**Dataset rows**
▬▬▬▬▬▬▬▬▬▬
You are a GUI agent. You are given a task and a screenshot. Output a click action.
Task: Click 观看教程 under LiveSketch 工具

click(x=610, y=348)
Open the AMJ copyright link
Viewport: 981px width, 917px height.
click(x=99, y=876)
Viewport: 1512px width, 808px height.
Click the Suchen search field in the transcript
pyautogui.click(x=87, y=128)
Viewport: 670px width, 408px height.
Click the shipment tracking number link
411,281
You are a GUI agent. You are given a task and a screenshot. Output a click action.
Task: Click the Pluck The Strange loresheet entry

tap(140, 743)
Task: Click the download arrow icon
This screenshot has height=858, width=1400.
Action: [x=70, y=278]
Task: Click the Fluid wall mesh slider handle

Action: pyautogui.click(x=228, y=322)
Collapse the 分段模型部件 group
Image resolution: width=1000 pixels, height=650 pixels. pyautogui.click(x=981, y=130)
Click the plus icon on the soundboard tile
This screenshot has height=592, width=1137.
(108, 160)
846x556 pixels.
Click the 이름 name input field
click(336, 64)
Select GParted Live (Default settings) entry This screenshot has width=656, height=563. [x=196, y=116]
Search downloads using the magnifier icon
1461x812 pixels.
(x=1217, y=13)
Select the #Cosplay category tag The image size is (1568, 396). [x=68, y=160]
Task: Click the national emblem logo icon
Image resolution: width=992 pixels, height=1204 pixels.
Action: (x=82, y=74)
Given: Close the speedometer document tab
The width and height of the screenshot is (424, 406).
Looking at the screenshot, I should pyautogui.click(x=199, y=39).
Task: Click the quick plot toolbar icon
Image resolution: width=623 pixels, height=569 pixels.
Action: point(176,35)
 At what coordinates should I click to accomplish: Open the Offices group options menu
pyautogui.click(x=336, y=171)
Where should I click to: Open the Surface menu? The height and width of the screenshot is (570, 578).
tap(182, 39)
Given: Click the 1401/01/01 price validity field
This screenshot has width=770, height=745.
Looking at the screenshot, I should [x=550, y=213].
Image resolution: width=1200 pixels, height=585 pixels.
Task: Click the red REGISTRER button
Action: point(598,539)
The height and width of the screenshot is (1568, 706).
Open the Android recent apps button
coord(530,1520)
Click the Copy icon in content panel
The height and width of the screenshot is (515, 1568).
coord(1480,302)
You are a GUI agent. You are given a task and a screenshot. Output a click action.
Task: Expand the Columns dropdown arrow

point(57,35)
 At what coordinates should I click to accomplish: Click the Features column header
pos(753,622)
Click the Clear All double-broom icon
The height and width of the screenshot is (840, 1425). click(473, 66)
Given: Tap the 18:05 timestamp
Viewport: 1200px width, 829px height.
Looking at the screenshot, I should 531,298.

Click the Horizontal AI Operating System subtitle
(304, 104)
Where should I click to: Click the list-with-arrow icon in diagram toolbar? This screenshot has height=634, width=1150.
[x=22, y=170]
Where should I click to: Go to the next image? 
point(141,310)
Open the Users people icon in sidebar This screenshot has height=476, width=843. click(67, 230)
▬▬▬▬▬▬▬▬▬▬
**THE REQUEST**
Copy out the records exactly, beginning with the line containing "Given: Click the" and continuing through the end of the records.

**COMPLETED TASK**
Given: Click the 1401/01/01 price validity field
This screenshot has width=770, height=745.
Looking at the screenshot, I should [x=550, y=213].
Image resolution: width=1200 pixels, height=585 pixels.
Task: Click the red REGISTRER button
Action: point(598,539)
The height and width of the screenshot is (1568, 706).
Open the Android recent apps button
coord(530,1520)
Click the Copy icon in content panel
The height and width of the screenshot is (515, 1568).
coord(1480,302)
You are a GUI agent. You are given a task and a screenshot. Output a click action.
Task: Expand the Columns dropdown arrow

point(57,35)
 At what coordinates should I click to accomplish: Click the Features column header
pos(753,622)
Click the Clear All double-broom icon
The height and width of the screenshot is (840, 1425). click(473, 66)
Given: Tap the 18:05 timestamp
Viewport: 1200px width, 829px height.
Looking at the screenshot, I should 531,298.

Click the Horizontal AI Operating System subtitle
(304, 104)
Where should I click to: Click the list-with-arrow icon in diagram toolbar? This screenshot has height=634, width=1150.
[x=22, y=170]
Where should I click to: Go to the next image? 
point(141,310)
Open the Users people icon in sidebar This screenshot has height=476, width=843. click(67, 230)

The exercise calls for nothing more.